* Provided records

▼

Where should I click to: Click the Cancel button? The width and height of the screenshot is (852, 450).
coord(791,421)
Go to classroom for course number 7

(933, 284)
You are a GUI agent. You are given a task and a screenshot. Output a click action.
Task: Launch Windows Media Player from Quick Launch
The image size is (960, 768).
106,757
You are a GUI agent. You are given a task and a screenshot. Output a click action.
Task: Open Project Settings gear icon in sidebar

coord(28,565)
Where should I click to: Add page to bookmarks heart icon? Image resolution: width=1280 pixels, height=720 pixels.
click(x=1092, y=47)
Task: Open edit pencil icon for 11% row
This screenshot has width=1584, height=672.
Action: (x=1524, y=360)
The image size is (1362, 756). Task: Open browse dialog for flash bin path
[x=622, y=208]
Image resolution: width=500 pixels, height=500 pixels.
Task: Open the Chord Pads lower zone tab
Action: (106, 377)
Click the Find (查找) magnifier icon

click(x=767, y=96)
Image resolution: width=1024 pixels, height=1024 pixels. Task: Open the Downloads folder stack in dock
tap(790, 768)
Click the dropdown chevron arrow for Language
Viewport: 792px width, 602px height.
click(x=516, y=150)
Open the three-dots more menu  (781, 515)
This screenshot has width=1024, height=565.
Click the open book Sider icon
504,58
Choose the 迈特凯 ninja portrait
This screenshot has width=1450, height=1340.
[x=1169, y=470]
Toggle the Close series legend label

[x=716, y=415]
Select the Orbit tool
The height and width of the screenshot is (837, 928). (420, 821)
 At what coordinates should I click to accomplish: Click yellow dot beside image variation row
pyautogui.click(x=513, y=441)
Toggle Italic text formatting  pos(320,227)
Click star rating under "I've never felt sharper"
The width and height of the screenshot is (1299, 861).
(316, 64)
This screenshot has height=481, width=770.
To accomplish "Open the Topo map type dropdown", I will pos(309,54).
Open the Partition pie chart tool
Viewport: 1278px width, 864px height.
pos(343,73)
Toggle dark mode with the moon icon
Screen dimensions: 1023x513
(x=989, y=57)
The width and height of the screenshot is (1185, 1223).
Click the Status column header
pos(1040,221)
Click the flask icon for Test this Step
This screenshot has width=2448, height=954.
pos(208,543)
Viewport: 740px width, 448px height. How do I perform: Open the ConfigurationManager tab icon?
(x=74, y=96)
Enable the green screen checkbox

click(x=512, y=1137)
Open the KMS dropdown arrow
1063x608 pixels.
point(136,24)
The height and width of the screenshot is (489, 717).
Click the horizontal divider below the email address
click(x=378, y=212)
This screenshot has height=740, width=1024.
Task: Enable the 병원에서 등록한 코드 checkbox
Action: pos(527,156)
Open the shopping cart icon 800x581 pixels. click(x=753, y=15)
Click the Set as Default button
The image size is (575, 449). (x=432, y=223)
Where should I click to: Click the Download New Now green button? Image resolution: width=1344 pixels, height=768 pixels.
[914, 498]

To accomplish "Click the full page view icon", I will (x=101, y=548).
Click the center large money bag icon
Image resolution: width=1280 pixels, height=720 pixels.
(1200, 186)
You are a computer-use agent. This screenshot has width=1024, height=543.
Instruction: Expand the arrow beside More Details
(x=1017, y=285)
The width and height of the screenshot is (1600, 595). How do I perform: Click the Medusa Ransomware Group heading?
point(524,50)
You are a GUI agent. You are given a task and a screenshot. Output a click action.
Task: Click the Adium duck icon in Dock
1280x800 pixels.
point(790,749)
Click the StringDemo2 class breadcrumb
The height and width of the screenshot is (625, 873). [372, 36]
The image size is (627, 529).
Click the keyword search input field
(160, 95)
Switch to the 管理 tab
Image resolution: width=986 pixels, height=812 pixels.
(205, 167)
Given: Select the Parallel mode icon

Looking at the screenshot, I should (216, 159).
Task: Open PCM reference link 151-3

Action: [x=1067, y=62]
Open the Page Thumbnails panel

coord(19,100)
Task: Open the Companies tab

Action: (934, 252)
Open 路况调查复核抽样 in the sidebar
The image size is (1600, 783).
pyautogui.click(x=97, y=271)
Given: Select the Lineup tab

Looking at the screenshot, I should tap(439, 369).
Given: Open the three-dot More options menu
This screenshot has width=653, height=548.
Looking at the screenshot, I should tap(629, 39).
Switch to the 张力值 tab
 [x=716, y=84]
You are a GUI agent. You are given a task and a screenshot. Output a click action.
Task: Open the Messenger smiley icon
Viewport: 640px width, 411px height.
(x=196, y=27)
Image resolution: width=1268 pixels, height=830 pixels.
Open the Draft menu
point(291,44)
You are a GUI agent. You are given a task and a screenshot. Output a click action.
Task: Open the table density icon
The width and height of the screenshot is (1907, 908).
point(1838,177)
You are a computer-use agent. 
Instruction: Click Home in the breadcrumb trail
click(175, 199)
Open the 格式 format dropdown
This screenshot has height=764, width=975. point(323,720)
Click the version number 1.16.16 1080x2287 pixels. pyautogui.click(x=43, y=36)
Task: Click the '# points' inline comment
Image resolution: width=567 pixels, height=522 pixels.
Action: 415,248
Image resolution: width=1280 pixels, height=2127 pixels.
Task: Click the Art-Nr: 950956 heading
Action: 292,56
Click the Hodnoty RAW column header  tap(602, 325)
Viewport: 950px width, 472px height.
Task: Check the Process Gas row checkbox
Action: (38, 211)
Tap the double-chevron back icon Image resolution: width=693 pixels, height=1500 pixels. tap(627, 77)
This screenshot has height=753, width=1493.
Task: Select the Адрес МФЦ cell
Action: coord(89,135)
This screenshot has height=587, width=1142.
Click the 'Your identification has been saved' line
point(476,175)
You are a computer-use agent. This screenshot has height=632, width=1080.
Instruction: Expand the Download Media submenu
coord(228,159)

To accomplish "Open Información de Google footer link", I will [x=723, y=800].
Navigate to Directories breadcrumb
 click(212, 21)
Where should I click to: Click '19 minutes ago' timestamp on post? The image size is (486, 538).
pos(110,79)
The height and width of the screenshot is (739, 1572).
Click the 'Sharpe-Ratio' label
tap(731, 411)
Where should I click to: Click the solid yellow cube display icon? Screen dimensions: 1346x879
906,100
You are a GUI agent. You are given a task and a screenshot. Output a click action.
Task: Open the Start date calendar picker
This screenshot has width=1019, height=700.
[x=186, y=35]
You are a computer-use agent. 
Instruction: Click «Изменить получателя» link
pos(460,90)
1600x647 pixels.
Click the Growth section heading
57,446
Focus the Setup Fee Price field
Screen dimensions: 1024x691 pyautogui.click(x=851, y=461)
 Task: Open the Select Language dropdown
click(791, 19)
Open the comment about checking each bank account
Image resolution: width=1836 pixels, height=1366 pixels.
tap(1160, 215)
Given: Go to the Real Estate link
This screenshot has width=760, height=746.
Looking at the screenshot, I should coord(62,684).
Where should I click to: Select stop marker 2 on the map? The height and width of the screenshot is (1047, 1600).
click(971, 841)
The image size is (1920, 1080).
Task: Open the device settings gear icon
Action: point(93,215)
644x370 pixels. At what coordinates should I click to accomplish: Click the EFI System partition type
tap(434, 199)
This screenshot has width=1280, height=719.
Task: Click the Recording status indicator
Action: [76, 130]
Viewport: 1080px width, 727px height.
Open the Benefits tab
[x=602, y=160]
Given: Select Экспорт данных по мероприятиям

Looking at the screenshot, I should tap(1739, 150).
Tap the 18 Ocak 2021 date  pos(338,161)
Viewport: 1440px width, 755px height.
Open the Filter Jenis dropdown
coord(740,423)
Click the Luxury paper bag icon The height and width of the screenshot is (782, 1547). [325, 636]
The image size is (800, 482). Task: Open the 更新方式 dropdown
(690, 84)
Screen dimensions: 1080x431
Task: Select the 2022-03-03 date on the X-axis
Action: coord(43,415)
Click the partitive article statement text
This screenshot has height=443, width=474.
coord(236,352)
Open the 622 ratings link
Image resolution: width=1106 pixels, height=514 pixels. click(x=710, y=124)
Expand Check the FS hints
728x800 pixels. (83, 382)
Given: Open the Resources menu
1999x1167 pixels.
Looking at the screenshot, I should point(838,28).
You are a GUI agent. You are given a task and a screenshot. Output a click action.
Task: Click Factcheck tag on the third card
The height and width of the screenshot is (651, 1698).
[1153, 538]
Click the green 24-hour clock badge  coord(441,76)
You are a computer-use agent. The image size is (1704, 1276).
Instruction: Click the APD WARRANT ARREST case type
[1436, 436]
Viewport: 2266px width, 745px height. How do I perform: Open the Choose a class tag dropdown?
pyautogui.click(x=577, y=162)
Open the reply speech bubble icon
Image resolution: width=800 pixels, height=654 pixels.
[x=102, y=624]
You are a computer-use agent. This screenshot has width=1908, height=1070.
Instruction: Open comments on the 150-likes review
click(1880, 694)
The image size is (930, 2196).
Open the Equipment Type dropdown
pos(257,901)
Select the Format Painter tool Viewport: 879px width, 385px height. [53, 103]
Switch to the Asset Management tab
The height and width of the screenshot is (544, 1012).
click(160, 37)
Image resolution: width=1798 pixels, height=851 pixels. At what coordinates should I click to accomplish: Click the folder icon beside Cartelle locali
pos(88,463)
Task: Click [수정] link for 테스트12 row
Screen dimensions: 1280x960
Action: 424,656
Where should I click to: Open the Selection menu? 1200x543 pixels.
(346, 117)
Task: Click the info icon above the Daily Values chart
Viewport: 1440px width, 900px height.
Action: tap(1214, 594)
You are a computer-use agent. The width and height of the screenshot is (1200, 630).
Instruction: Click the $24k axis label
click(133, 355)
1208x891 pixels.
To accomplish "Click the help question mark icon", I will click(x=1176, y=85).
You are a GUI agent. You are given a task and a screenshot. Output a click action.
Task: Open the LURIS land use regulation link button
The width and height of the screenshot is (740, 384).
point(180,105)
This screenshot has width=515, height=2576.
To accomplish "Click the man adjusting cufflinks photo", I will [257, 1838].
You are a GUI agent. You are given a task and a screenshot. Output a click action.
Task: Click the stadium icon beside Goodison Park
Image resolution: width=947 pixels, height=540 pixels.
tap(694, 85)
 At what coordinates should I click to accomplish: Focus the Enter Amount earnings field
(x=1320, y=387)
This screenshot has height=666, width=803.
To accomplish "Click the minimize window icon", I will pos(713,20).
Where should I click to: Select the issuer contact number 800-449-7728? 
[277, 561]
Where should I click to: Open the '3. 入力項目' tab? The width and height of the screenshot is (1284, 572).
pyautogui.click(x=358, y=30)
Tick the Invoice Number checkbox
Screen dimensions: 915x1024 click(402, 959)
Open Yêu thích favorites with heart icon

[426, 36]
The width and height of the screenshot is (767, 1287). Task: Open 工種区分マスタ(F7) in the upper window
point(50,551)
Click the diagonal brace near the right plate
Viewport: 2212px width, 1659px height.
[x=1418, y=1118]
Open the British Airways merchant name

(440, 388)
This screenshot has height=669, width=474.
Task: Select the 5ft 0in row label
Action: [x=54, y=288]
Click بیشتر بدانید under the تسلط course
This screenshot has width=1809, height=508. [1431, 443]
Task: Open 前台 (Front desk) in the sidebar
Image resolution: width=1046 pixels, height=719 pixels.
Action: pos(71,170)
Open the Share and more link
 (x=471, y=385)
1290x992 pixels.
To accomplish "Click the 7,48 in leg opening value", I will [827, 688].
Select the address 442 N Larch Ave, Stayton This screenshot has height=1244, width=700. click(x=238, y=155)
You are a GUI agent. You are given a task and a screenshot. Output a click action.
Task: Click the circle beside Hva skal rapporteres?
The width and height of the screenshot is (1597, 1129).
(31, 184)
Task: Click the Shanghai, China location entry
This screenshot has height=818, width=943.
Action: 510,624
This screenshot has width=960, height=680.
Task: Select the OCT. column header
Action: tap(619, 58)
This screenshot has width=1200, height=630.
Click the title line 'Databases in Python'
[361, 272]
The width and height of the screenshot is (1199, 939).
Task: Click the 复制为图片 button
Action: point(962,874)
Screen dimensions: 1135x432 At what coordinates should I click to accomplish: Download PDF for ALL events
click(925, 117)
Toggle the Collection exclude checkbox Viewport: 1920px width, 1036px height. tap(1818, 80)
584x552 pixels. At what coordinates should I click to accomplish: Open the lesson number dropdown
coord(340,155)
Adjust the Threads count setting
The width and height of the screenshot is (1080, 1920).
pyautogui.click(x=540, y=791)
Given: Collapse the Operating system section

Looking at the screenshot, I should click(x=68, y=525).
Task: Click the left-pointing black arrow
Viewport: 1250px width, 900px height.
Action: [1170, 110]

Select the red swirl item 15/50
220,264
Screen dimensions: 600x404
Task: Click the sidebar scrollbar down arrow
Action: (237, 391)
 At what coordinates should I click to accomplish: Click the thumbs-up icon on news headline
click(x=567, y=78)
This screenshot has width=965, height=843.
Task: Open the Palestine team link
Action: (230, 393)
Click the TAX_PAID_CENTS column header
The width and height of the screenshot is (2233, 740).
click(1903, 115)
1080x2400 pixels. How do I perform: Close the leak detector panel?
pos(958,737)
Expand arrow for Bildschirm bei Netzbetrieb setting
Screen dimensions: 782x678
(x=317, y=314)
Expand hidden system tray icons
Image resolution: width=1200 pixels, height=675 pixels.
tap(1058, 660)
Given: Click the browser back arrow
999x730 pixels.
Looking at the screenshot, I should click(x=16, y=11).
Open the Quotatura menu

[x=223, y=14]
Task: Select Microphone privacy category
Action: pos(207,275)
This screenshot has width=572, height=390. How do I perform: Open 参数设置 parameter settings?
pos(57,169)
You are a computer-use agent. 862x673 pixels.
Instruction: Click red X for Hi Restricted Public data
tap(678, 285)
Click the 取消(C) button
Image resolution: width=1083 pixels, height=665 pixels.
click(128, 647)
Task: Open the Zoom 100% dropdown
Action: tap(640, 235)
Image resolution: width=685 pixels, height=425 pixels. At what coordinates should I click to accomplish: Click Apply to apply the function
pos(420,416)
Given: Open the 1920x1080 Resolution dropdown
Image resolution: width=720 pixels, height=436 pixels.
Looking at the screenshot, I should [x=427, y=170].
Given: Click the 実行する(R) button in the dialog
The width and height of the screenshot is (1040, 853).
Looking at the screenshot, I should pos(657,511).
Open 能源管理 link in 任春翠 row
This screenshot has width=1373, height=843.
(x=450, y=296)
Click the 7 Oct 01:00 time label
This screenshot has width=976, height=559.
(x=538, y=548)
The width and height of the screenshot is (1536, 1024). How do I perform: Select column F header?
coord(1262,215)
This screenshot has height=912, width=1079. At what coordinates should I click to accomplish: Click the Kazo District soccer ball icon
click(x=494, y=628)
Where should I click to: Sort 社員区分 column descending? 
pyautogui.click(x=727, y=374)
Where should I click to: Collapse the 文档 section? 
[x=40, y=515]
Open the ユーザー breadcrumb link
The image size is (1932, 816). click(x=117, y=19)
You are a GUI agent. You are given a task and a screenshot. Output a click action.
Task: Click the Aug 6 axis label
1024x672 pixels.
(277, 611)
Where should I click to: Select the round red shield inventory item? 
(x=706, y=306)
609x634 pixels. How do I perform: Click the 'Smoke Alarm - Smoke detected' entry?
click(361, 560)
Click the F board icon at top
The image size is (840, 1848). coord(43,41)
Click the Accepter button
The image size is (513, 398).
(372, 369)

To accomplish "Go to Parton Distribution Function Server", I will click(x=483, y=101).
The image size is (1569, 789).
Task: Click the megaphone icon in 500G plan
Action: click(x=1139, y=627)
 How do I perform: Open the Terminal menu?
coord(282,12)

▲

* Action item
Everything from the first line of the listing above through the line holding "Open the three-dots" must be retyped exactly; nothing else belongs in the reply.

* Written response
Where should I click to: Click the Cancel button? The width and height of the screenshot is (852, 450).
coord(791,421)
Go to classroom for course number 7

(933, 284)
You are a GUI agent. You are given a task and a screenshot. Output a click action.
Task: Launch Windows Media Player from Quick Launch
The image size is (960, 768).
106,757
You are a GUI agent. You are given a task and a screenshot. Output a click action.
Task: Open Project Settings gear icon in sidebar

coord(28,565)
Where should I click to: Add page to bookmarks heart icon? Image resolution: width=1280 pixels, height=720 pixels.
click(x=1092, y=47)
Task: Open edit pencil icon for 11% row
This screenshot has width=1584, height=672.
Action: (x=1524, y=360)
The image size is (1362, 756). Task: Open browse dialog for flash bin path
[x=622, y=208]
Image resolution: width=500 pixels, height=500 pixels.
Task: Open the Chord Pads lower zone tab
Action: (106, 377)
Click the Find (查找) magnifier icon

click(x=767, y=96)
Image resolution: width=1024 pixels, height=1024 pixels. Task: Open the Downloads folder stack in dock
tap(790, 768)
Click the dropdown chevron arrow for Language
Viewport: 792px width, 602px height.
click(x=516, y=150)
Open the three-dots more menu  (781, 515)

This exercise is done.